→ EXERCISE TASKS
(1) Decide whether each statement below agrees with the blog post on disabled identity: (a) someone else marked the author as disabled on a form; (b) the author places their disability in their own body and brain; (c) the author raises three queries about the social model. Give yes or no for each, and quote the deciding words from the post.
(2) Write the next part of the blog post on disabled identity, picking up after its final sentence.

→ SELECTION
++++

Friday 16 October 2015

My (disabled) identity

Who am I?

This blog was prompted by being ticked as ‘disabled’ by someone on a form. It’s not an identity I own. Here’s why…

Disability is about being dis-abled. Any disability I have is not located in me, my body, my brain. Rather, it is located in the stuff that makes up our society and our everyday living. It is about social structures, attitudes and assumptions that reduce my ability to participate in society on an equal footing with others.

That’s pretty standard ‘social model of disability’ stuff.  The social model of disability has served well as a statement of facts, re-orientation of thinking and rallying cry for people being dis-abled because their bodies, minds or health are seen as wrong, impaired or inconvenient. Without the social model, we would not be where we are today. Without it, many more people would accept society's labelling of them as second class and broken. 

But I’ve got two queries about this approach as I look into the future. First, if the key factor in disability is how society is organised, why do we reserve the term for occasions where our physical bodies, mind or general health are in conflict with the kinds of bodies, minds and health that society values and organised itself around?

Why not include other reasons for me being dis-abled?

++++

→ Interface element records
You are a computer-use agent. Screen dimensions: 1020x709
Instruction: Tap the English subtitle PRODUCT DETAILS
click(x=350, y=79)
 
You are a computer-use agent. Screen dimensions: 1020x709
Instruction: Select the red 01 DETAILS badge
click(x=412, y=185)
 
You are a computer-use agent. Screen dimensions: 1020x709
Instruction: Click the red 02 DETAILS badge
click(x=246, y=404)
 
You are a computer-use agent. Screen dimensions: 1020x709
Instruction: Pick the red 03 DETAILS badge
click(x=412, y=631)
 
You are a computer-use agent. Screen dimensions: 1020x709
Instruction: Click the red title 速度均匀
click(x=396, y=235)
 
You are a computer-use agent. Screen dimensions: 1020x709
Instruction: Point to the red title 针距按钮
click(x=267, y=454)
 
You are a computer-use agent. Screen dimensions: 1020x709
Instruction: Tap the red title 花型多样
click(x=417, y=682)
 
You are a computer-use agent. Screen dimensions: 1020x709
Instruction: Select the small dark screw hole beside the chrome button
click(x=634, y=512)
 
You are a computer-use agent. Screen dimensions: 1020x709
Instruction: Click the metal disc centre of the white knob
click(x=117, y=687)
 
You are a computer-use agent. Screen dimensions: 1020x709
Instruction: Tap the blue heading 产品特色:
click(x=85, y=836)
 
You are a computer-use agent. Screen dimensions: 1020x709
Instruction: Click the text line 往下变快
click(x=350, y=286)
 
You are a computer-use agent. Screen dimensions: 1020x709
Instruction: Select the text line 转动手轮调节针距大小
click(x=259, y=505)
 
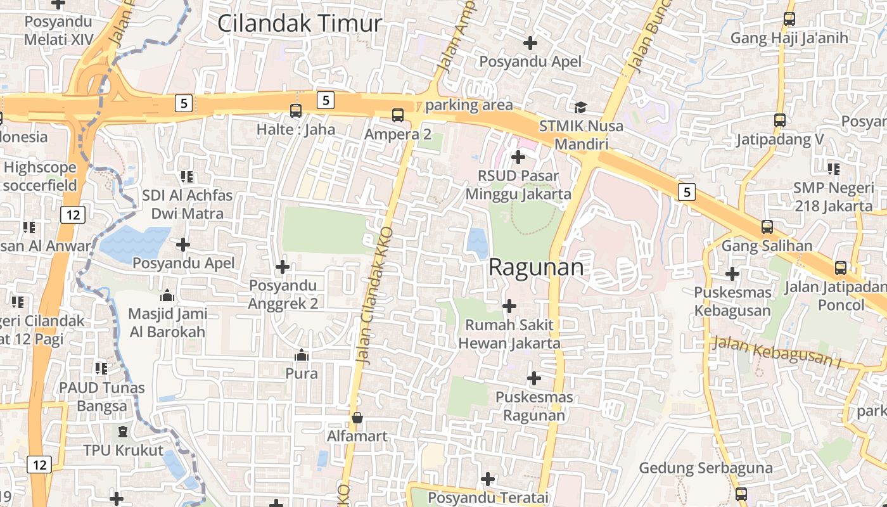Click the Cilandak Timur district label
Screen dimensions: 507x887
coord(300,23)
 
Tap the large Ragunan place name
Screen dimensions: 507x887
coord(536,267)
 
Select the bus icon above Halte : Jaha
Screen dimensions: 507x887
coord(296,111)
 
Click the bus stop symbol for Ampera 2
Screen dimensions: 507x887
coord(398,115)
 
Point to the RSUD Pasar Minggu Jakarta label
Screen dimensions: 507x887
coord(518,185)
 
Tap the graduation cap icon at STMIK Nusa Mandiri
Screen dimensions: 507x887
coord(580,107)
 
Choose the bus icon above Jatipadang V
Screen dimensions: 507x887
coord(780,120)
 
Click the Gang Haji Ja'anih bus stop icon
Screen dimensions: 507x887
coord(789,19)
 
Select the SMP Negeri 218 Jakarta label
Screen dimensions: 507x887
coord(833,196)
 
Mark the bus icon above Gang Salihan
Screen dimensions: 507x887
coord(767,226)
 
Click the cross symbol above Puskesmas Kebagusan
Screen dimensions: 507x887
coord(732,274)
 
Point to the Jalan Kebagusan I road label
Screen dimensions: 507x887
coord(775,352)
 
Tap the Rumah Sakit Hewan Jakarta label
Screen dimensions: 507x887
coord(509,334)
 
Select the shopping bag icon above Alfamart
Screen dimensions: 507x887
coord(357,418)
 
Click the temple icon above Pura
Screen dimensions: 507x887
coord(302,355)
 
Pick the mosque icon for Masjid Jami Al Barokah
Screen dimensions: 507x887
coord(167,295)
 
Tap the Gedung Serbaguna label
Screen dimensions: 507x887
coord(706,468)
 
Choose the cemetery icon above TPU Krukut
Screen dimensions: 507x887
coord(123,432)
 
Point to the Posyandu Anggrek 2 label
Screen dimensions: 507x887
coord(283,294)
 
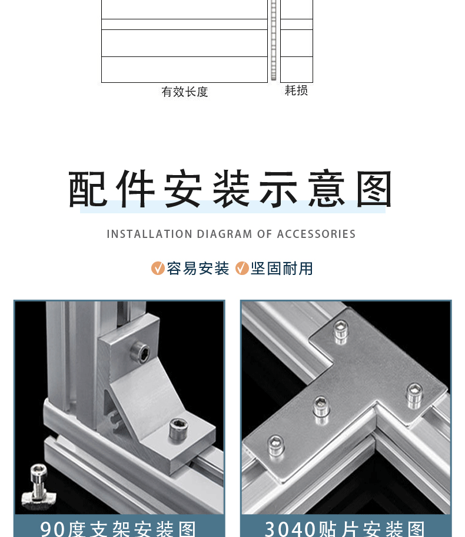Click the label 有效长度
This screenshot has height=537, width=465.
tap(185, 92)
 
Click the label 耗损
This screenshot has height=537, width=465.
tap(296, 90)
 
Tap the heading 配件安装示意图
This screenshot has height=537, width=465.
tap(231, 190)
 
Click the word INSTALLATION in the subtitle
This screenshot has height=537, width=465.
tap(141, 234)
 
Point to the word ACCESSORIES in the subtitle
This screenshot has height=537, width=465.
tap(316, 234)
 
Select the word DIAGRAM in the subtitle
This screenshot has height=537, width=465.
tap(224, 234)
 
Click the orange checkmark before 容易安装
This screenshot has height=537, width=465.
tap(158, 268)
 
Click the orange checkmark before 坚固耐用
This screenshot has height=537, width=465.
tap(242, 268)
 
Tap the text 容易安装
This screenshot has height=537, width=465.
tap(198, 268)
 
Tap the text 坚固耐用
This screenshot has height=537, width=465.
tap(282, 268)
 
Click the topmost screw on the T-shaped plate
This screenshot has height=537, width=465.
tap(340, 333)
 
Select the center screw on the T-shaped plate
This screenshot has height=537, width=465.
tap(321, 405)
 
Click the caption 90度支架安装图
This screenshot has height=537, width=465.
tap(118, 528)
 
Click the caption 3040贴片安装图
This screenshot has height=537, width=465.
tap(345, 528)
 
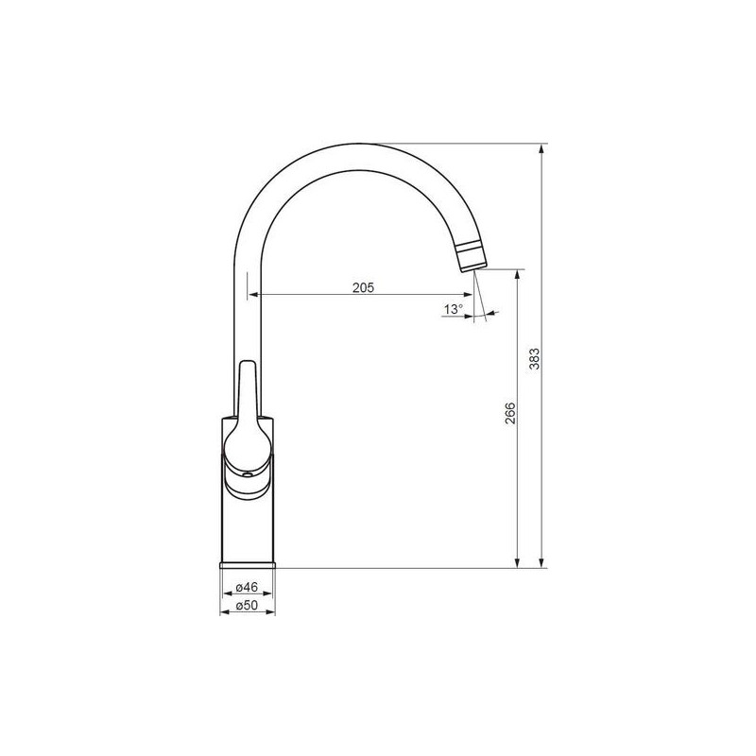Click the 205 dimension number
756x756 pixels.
[363, 288]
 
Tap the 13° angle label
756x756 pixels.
[454, 309]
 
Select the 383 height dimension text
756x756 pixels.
[535, 359]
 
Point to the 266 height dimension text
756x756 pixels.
[510, 413]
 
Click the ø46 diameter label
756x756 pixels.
[248, 587]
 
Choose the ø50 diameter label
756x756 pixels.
[248, 605]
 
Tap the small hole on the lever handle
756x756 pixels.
[248, 475]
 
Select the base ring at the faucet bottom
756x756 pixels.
[248, 565]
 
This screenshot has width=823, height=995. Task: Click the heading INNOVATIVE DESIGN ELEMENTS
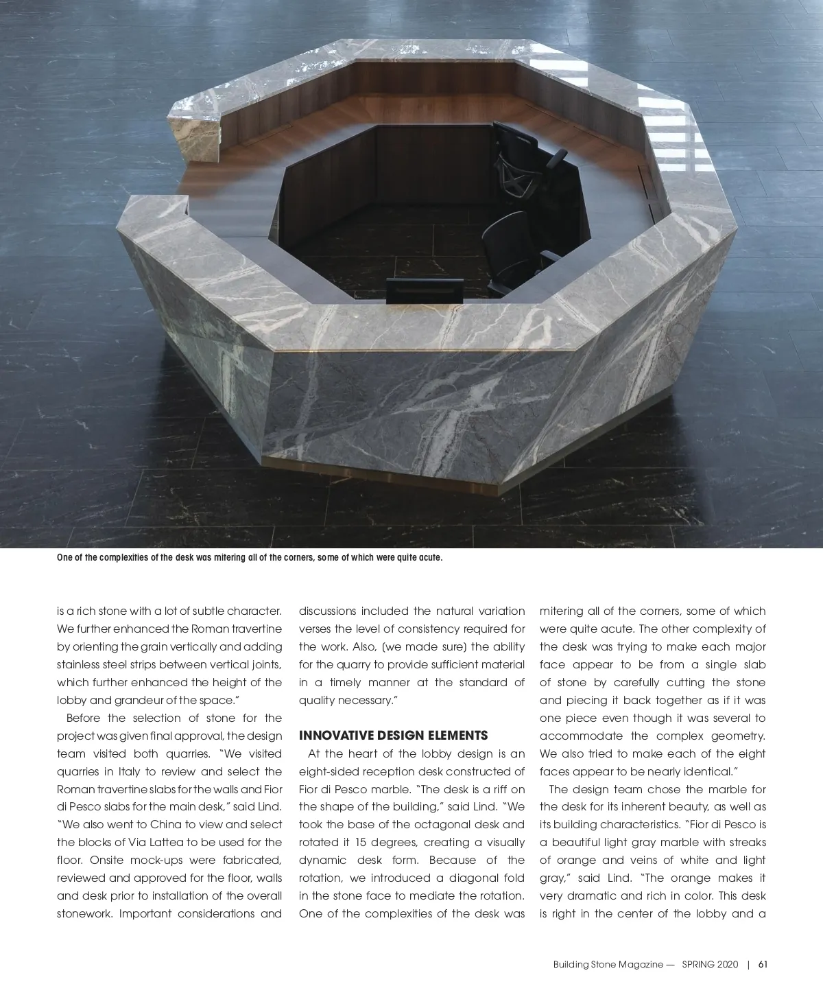(393, 736)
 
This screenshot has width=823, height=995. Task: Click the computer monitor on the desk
(422, 291)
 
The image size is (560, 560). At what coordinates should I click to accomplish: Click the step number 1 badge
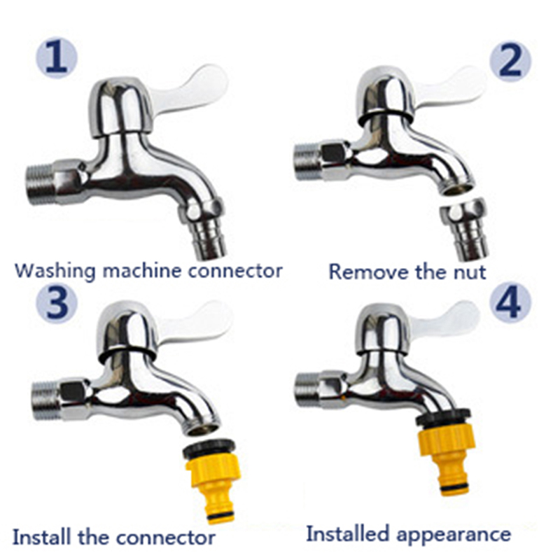click(x=57, y=57)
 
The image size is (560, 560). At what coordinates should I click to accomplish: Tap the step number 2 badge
click(x=510, y=61)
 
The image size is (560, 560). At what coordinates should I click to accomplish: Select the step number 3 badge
click(x=57, y=303)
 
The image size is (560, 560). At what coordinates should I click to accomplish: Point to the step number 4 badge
click(x=510, y=303)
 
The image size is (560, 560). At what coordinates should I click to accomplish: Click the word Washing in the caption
click(x=55, y=271)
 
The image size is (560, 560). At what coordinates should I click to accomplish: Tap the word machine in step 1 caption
click(x=142, y=270)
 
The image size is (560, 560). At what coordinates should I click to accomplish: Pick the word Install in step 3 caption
click(x=41, y=537)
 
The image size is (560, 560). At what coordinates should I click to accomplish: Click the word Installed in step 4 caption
click(x=347, y=534)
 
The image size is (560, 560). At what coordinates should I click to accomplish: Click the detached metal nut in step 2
click(x=464, y=229)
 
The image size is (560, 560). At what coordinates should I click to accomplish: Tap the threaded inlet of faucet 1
click(x=41, y=184)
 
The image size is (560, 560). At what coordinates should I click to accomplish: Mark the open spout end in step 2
click(x=457, y=187)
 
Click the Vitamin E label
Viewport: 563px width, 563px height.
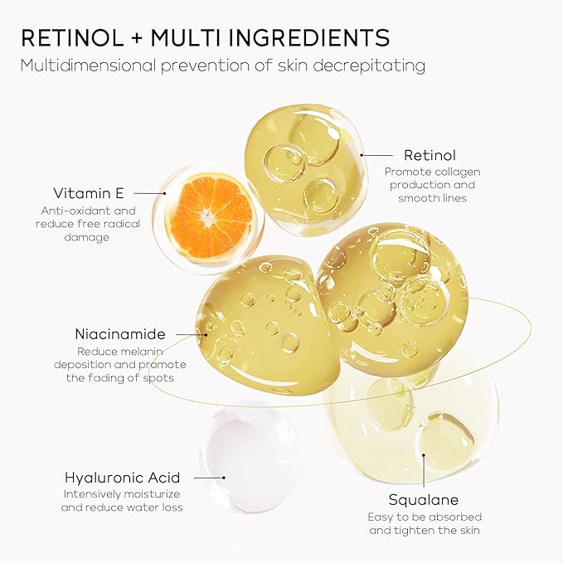point(88,193)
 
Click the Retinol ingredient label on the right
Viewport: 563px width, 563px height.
point(430,155)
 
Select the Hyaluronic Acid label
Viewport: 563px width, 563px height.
point(133,478)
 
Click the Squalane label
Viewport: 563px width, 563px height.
point(423,500)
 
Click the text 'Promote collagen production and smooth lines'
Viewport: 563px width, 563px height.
point(432,185)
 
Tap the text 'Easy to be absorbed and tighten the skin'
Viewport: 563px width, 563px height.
point(424,524)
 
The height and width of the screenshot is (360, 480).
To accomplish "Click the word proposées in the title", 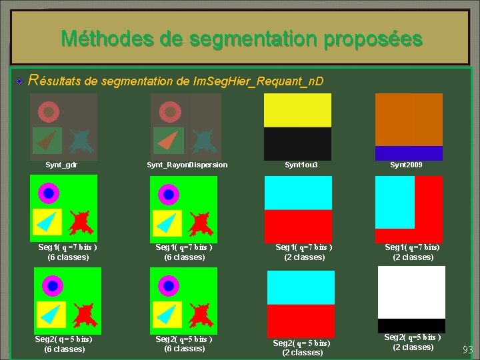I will click(373, 38).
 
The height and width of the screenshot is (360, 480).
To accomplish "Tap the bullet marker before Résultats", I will click(21, 81).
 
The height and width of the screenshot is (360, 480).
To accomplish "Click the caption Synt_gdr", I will click(61, 165).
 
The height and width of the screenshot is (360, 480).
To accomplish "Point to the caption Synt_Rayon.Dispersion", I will click(187, 165).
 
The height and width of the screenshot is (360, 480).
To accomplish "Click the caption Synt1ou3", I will click(297, 165).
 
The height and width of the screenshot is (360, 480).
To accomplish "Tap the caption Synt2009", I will click(406, 165).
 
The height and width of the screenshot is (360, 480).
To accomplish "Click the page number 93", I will click(467, 350).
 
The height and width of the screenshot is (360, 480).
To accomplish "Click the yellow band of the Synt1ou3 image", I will click(297, 110).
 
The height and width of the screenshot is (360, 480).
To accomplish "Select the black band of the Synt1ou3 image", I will click(297, 143).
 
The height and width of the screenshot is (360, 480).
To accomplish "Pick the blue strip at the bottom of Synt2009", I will click(409, 153).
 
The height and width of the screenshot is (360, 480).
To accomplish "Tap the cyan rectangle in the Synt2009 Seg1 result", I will click(395, 201).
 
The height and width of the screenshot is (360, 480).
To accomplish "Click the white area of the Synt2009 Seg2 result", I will click(411, 292).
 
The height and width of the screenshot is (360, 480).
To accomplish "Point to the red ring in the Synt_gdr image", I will click(48, 111).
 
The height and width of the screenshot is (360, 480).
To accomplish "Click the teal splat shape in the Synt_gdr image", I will click(80, 140).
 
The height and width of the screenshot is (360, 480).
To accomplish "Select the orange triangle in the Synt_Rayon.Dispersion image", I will click(169, 140).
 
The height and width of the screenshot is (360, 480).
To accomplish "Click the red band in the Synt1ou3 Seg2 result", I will click(301, 320).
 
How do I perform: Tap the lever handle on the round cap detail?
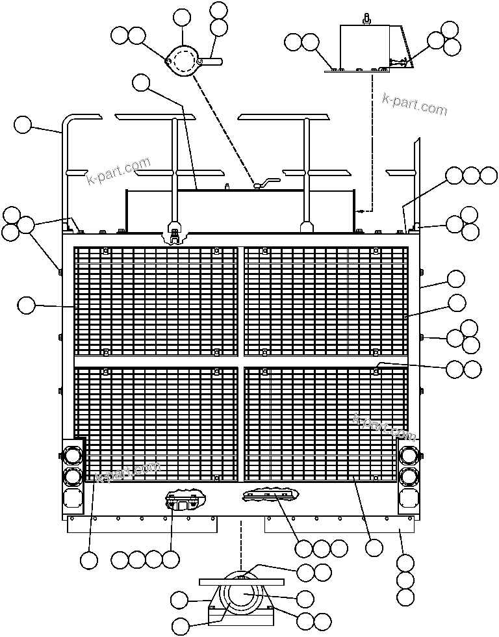tap(212, 61)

++++

→ RESULTS FOR EACH TASK
(1)
(a) Yes: "This blog was prompted by being ticked as ‘disabled’ by someone on a form."
(b) No: "Any disability I have is not located in me, my body, my brain."
(c) No: "But I’ve got two queries about this approach as I look into the future."

(2)
·         I am dis-abled in terms of my low income.
·         I am dis-abled when I am discriminated against because I am a woman [and that opens a whole new debate. If one site of discrimination is because a woman’s body is the "wrong sort" of body in terms of how society organises itself, does that mean women should be included with people who have the “wrong sort of body” because they have fewer than four functioning limbs?].

If we insist that the term disabled people is only for people with impairments, then we are back to foregrounding the individual. There is no way we can play with language and pretend impairment is anything other than a deficit word. ‘Impairment’ sets us up to compare a fictitious norm with something less than the norm (not other or different, but less). I find the Indian term ‘inconvenience’ far less irritating. It recognises that some aspects of our bodies and brains can be incredibly inconvenient to us as we try to operate and thrive in a world that disables us.

My second problem with disabled identity is that I am me. I am unique. I have an identity as me. It is very difficult to pick one aspect of what makes me me and foreground it as THE aspect that should be the primary influence for how I interact with the world. When I met the legal criteria for being a disabled person (and actually I still do in many respects), that was not always the side of me that dominated how society and I interacted or the reasons I was dis-abled. I have attributes in common with David Cameron, my friend with Down Syndrome, Jeremy Corbyn, the woman in drug abuse recovery, the person who does not identify as male or female. And I face barriers to fulfilling my potential and being valued for me for all those reasons.  I have an identity. That identity is me. Me as a whole person. So that is why I have never accepted a disabled identity.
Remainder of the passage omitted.